Finding an all-star quarterback at the top of the draft is thought by many to be a prerequisite to accomplishing that goal, but it is not.
The ultimate measure of Pace’s tenure will be whether he built a perennial contender and won a title or more, not the player Trubisky eventually becomes.
Since 2013, only one QB drafted in the first round, Peyton Manning, has won a Super Bowl (during the 2015 season), and that year he started only nine games and was a shadow of himself when he came back for the playoffs and won behind the Denver defense.
Seattle claimed the 2013 season Super Bowl behind third-round choice Russell Wilson.
In 2014 and 2016, the Patriots won behind sixth-round pick Tom Brady, and last season Nick Foles, a third-round pick of the Eagles, won a Super Bowl with Philadelphia after playing for two other NFL teams.

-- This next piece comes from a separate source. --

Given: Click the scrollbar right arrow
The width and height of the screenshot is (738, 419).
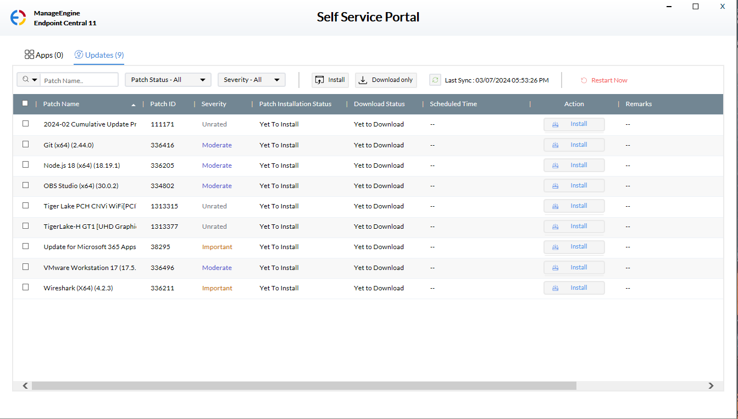Looking at the screenshot, I should coord(711,386).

Yes, Brady is the greatest of all time, and Wilson is a perennial Pro Bowler, but nobody but Bill Belichick and John Schneider/Pete Carroll thought much of them coming out of school.
Foles may not be one of the 10 best quarterbacks in the NFL right now, but for seven weeks last year he was better than anyone else, and now folks keep throwing around the genius word when discussing Eagles GM Howie Roseman.

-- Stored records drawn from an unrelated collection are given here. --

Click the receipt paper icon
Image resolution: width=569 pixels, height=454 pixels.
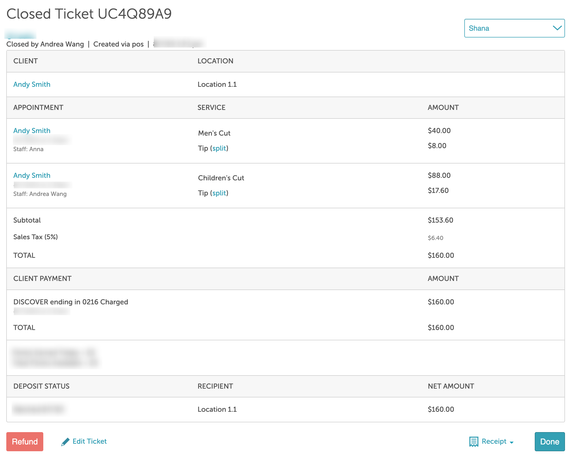[x=473, y=441]
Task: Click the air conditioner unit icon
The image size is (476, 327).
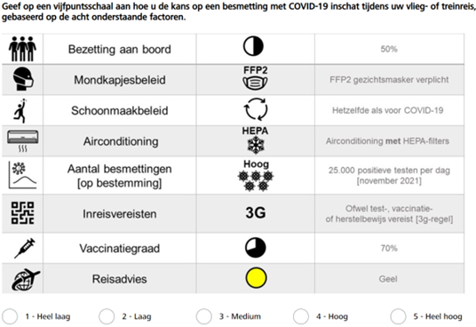Action: click(x=23, y=141)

Yes, the straightest path to sainthood in Chicago for Pace is if Trubisky becomes a Super Bowl-winning quarterback, but that’s no reason not to do a fair evaluation of what Pace has accomplished in his first 3 1/2 years on the job.
When he arrived in Chicago, Pace inherited one of the three or four worst rosters and locker rooms in the NFL.
Obviously, John Fox wasn’t a great hire as coach, and Pace has to own that, but it’s pretty clear it wasn’t really his idea.
We’ll evaluate Matt Nagy in a year or two, but early returns suggest Pace really may have gotten ahold of one on his second trip to the plate, and getting defensive coordinator Vic Fangio to stick around was an absolute home run.
Kyle Long, Kyle Fuller, Charles Leno and Sherrick McManis are the only current Bears not acquired by Pace.
Khalil Mack is a superstar, and Allen Robinson, Jordan Howard, Akiem Hicks, Eddie Goldman and Danny Trevathan have star qualities to their games.
Tarik Cohen, Trey Burton, Anthony Miller, Roy Robertson-Harris, Leonard Floyd, Roquan Smith, Eddie Jackson and Bryce Callahan are emerging through the early part of this season as among some of the most exciting young players in the league.
And Chase Daniel, Benny Cunningham, Bobby Massie, Sam Acho and Prince Amukamara are the kind of key veteran contributors you’ll find on every contending team.
It’s early, and we still don’t know how good this Bears team is or how good it is going to become.
But we do know that this roster is light years more talented than the group Pace inherited, and they may be – I emphasize MAY – on the verge of becoming very, very good.
For all the crap Pace has taken over the Fox regime, the Kevin White injuries and the Mike Glennon era (all four weeks of it), isn’t it time we gave him some credit for a job that looks like it’s being pretty well done?